Analysis of docosanol using GC/MS: Method development, validation, and application to ex vivo human skin permeation studies

Authors: SHANKARA, VIJAY - University Of Mississippi; Wang, Mei; AJJARAPUA, SRINIVAS - University Of Mississippi; KOLIMI, PRAVEEN - University Of Mississippi; AVULA, BHARATHI - University Of Mississippi; MURTHY, REENA - University Of Mississippi; KHAN, IKHLAS - University Of Mississippi; NARAISIMHA, MURTHY - University Of Mississippi

Submitted to: Journal of Pharmaceutical and Biomedical Analysis
Publication Type: Peer Reviewed Journal
Publication Acceptance Date: 8/27/2021
Publication Date: 8/29/2021
Citation: Shankara, V., Wang, M., Ajjarapua, S., Kolimi, P., Avula, B., Murthy, R., Khan, I., Naraisimha, M. 2021. Analysis of docosanol using GC/MS: Method development, validation, and application to ex vivo human skin permeation studies. Journal of Pharmaceutical and Biomedical Analysis. https://doi.org/10.1016/j.jpha.2021.08.004.
DOI: https://doi.org/10.1016/j.jpha.2021.08.004

Interpretive Summary: Docosanol is used in the treatment of recurrent oral-facial herpes simplex labialis (HSL) also known as cold sores or fever blisters. HSL is caused by herpes simplex virus-1 (HSV-1), primarily transmitted through contact with an infected person’s oral or genital lesion and secretions. During the period of 2015–2016, the prevalence of HSV-1 infection was 47.8% and 63.6% of US and global population, respectively. Docosanol acts against HSV-1 by inhibiting viral entry into host cells and prevents the development of drug-resistant mutant viral strains. Topical docosanol is the only FDA approved over the counter alternative to topical penciclovir and acyclovir for treatment of HSL. Various generic docosanol products are under development stages and bioequivalence studies are required to assess these products. In order to demonstrate in vitro bioequivalence of generic docosanol cream, the tested products generally require qualitative, quantitative, physicochemical, microstructural, and in vitro release characteristics similar to reference listed drug. Attempts have been made to establish a nonclinical bioequivalence study, such as in vitro release and ex vivo permeation testing as biowaivers to obtain a market approval of these topical products. Docosanol is a 22-carbon saturated fatty alcohol which are devoid of chromophore or fluorophore. To date, there are no sensitive and specific analytical method for quantification of docosanol in creams, in vitro, ex vivo, or clinical samples. The present study is designed to develop and validate a gas chromatography/selected ion monitoring-mass spectrometry (GC/SIM-MS) method for the quantification of docosanol in ex vivo study samples. It was demonstrated that the validated GC/SIM-MS method was sensitive, specific, and suitable for quantification of docosanol as a quality control tool. This method can be used in routine analysis as a cost-effective alternative to other advanced techniques.

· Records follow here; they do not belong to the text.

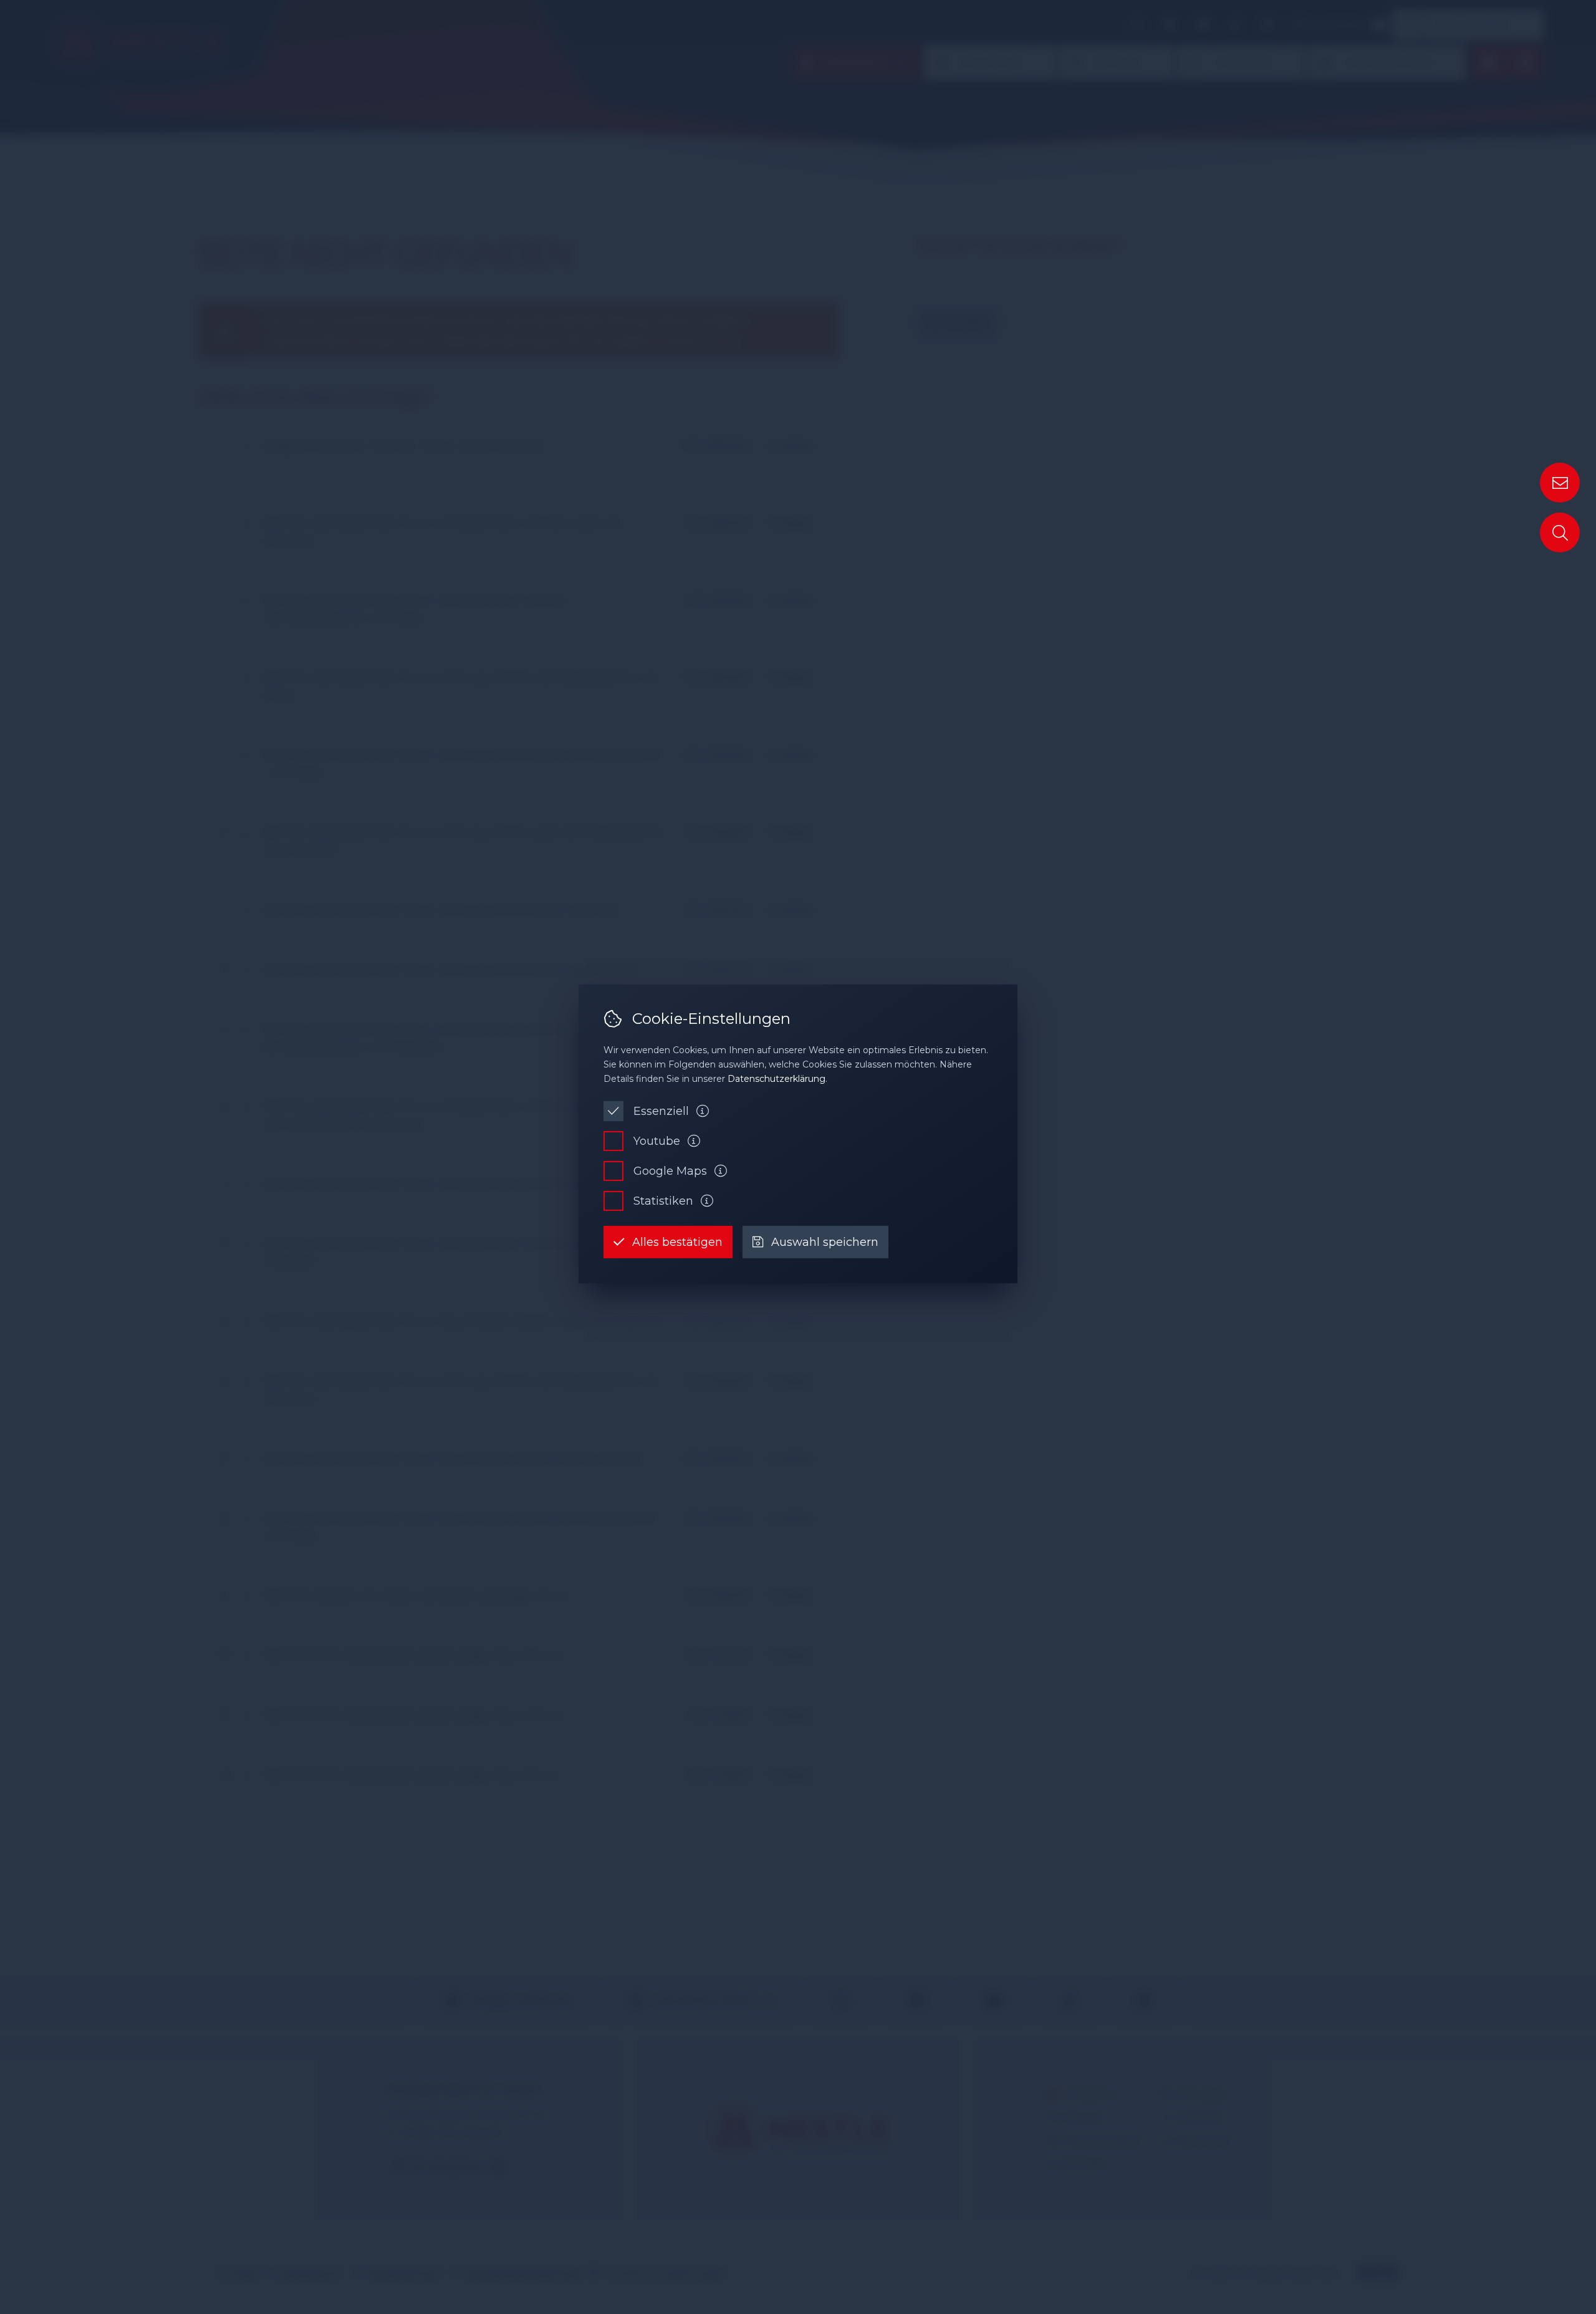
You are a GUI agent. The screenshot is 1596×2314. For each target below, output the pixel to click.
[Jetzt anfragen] (1560, 483)
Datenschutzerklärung (776, 1078)
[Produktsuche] (1560, 532)
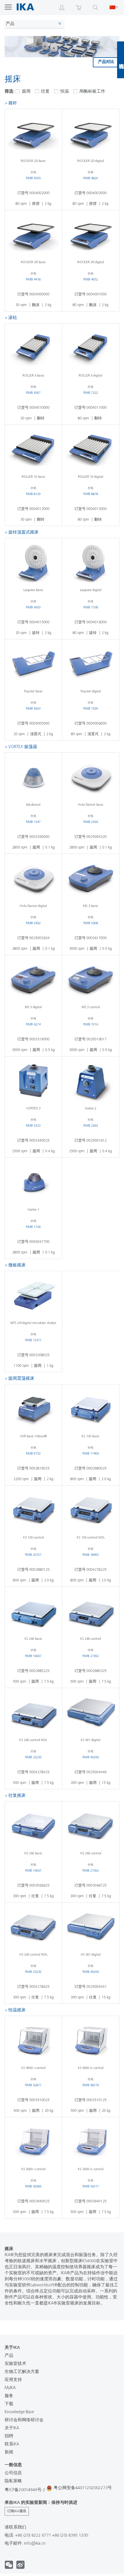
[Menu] (6, 7)
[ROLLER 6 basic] (33, 348)
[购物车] (78, 7)
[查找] (95, 7)
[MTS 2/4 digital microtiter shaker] (33, 1295)
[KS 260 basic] (33, 1611)
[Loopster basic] (33, 562)
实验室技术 (15, 2364)
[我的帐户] (61, 7)
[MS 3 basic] (91, 878)
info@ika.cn (35, 2543)
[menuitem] (6, 7)
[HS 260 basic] (33, 1825)
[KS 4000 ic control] (91, 2040)
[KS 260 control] (91, 1611)
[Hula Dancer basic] (91, 777)
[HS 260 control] (91, 1825)
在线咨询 (120, 59)
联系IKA (12, 2444)
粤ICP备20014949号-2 (25, 2490)
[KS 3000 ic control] (91, 2141)
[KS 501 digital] (91, 1712)
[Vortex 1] (33, 1182)
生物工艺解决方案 (22, 2372)
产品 (10, 24)
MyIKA (10, 2388)
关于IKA (12, 2428)
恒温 (64, 91)
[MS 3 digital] (33, 979)
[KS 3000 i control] (33, 2141)
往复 (45, 91)
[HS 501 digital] (91, 1927)
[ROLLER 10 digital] (91, 449)
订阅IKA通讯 (16, 2511)
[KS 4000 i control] (33, 2040)
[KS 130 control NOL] (91, 1510)
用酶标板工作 (91, 91)
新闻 (9, 2452)
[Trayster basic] (33, 663)
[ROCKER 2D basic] (33, 133)
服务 (9, 2396)
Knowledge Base (19, 2412)
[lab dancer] (33, 777)
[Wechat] (20, 2568)
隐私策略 (13, 2481)
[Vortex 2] (91, 1080)
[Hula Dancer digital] (33, 878)
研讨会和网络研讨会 (24, 2420)
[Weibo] (9, 2568)
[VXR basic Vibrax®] (33, 1408)
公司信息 (13, 2473)
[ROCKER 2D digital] (91, 133)
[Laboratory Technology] (25, 6)
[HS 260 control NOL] (33, 1927)
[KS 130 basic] (91, 1408)
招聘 (9, 2436)
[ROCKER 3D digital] (91, 234)
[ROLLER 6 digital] (91, 348)
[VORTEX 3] (33, 1080)
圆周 (26, 91)
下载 (9, 2404)
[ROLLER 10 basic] (33, 449)
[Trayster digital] (91, 663)
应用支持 (13, 2380)
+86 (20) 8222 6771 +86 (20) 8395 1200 (51, 2535)
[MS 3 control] (91, 979)
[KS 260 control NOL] (33, 1712)
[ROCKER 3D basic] (33, 234)
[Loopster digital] (91, 562)
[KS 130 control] (33, 1510)
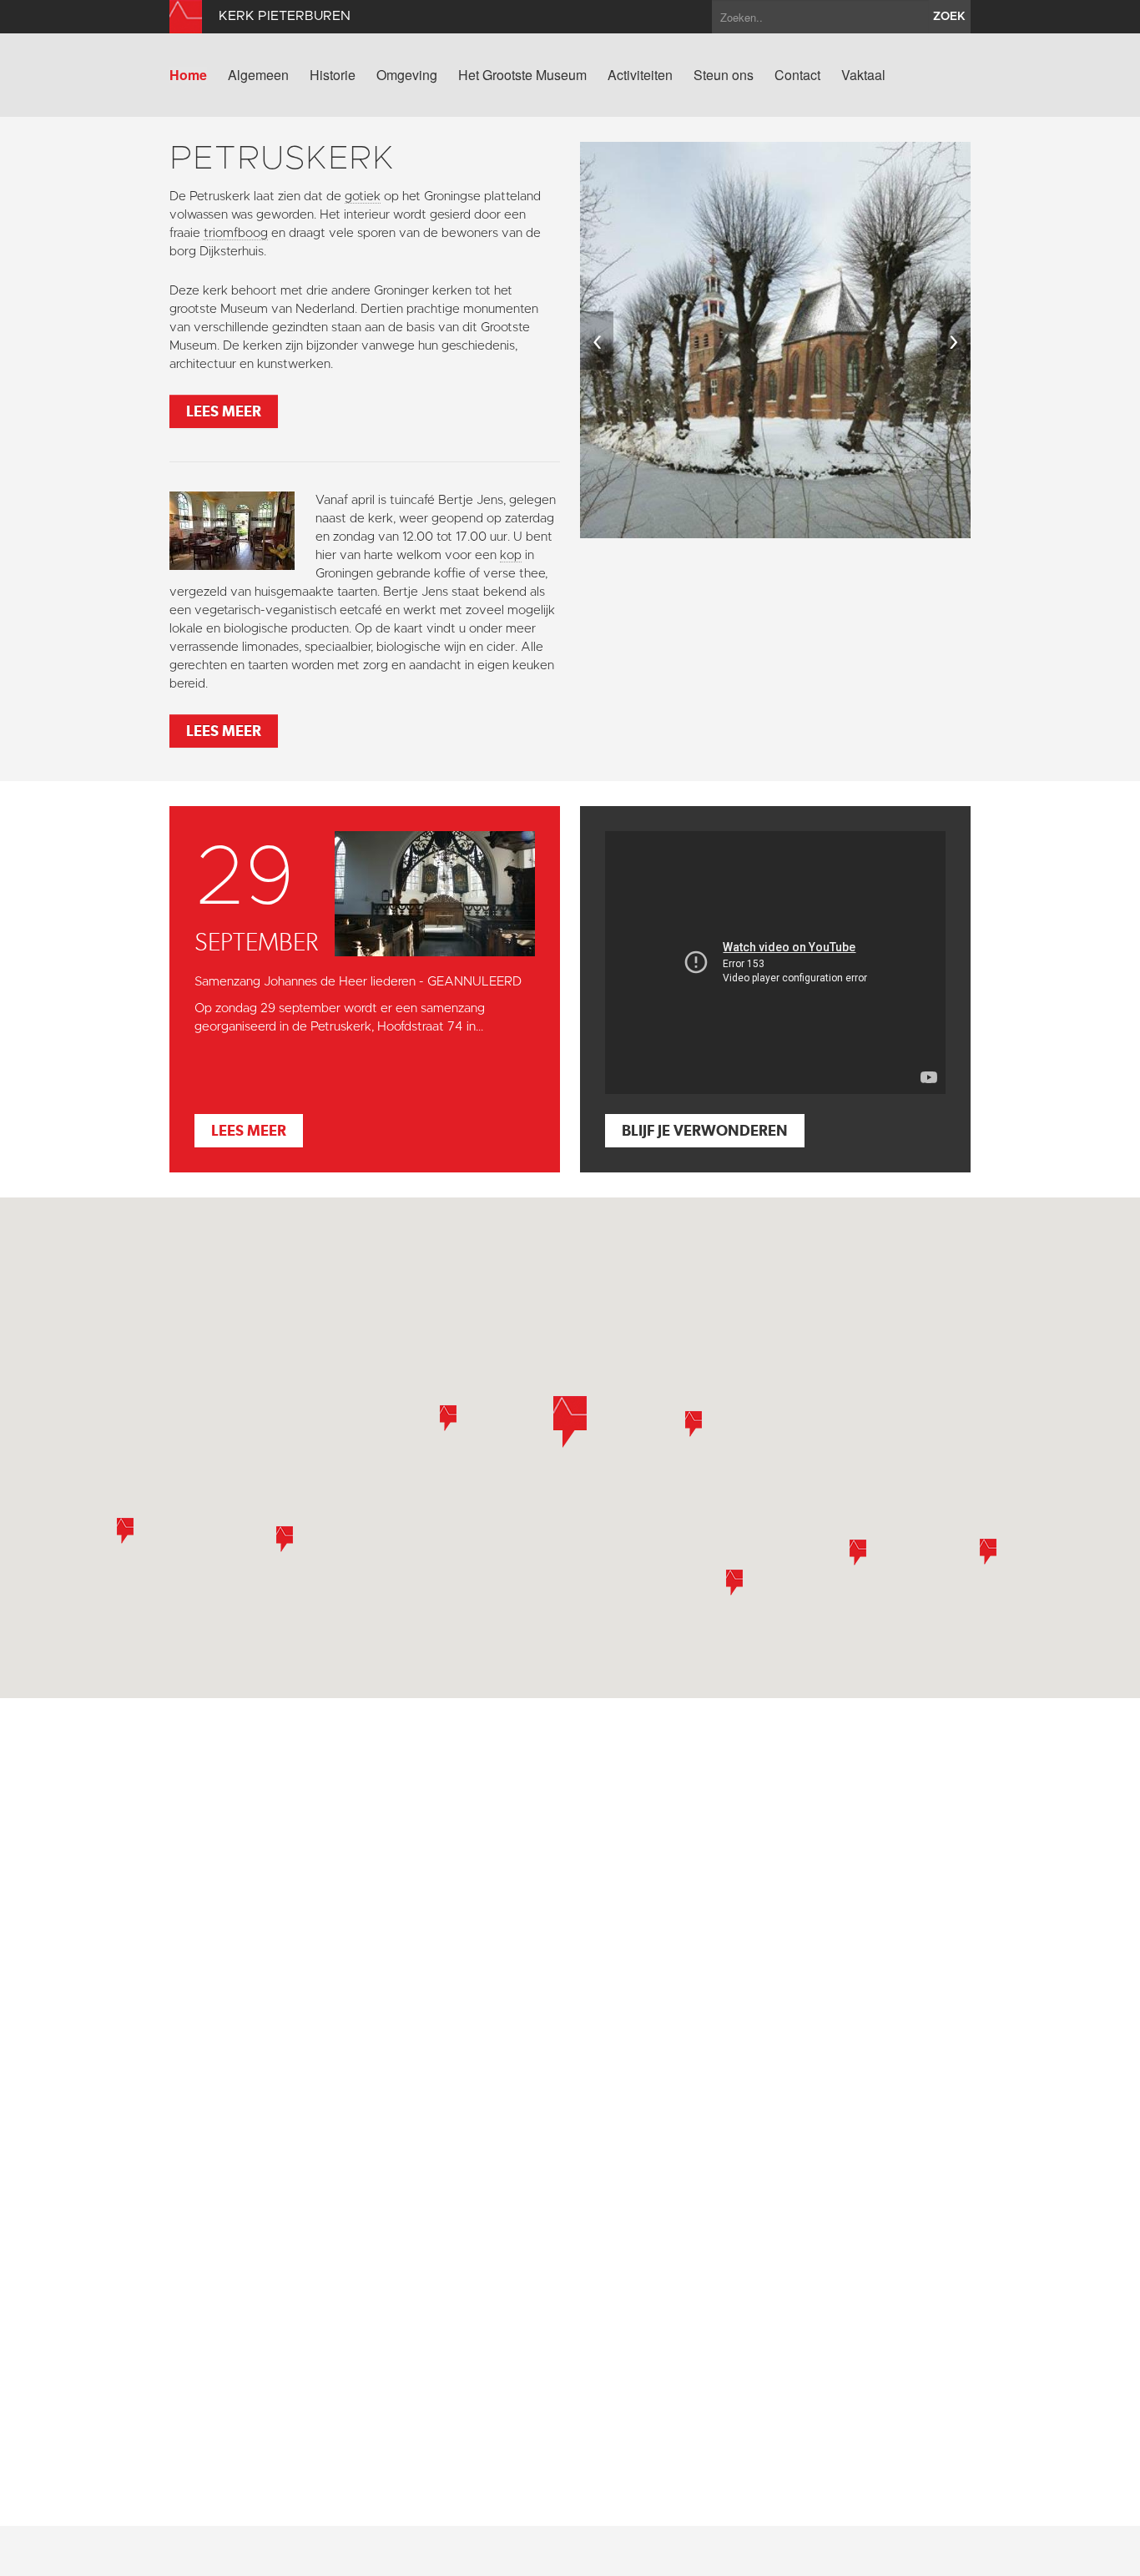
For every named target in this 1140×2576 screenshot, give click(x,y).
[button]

Technical Abstract: Docosanol is the only over the counter topical product approved by USFDA for the treatment of recurrent oral-facial herpes simplex labialis. The validated analytical methods for docosanol are required to demonstrate bioequivalence of docosanol topical products. A gas chromatography/selected ion monitoring mode-mass spectrometry (GC/SIM-MS) method was developed and validated for the determination of docosanol in the studied biological samples. Docosanol and isopropyl palmitate (internal standard) were separated on a high-polarity GC capillary column with (88% Cyanopropy)aryl-polysiloxane as the stationary phase. The ions of m/z 83 and 256 were selected to monitor docosanol and isopropyl palmitate, respectively, and the total run time was 20 min. The GC/SIM-MS method was validated in accordance with USFDA guidelines and the results of study met the acceptance criteria. The calibration curve was linear over a concentration range of 100–10000 ng/mL (R2 >0.994). The recoveries for the docosanol from receptor fluid and skin homogenate were >93.2% and >95.8%, respectively. The validated method was successfully applied to analyze ex vivo human cadaver skin permeation study samples. The amount of docosanol penetrated skin on application of creams of Abreva tube and Abreva pump at 48h was 21.5 ± 7.01 and 24.0 ± 6.95 ng/mg of human cadaver skin, respectively. It was concluded that the validated GC/SIM-MS was sensitive, specific, and suitable for quantification of docosanol as a quality control tool. This method can be used in routine analysis as a cost-effective alternative to other techniques.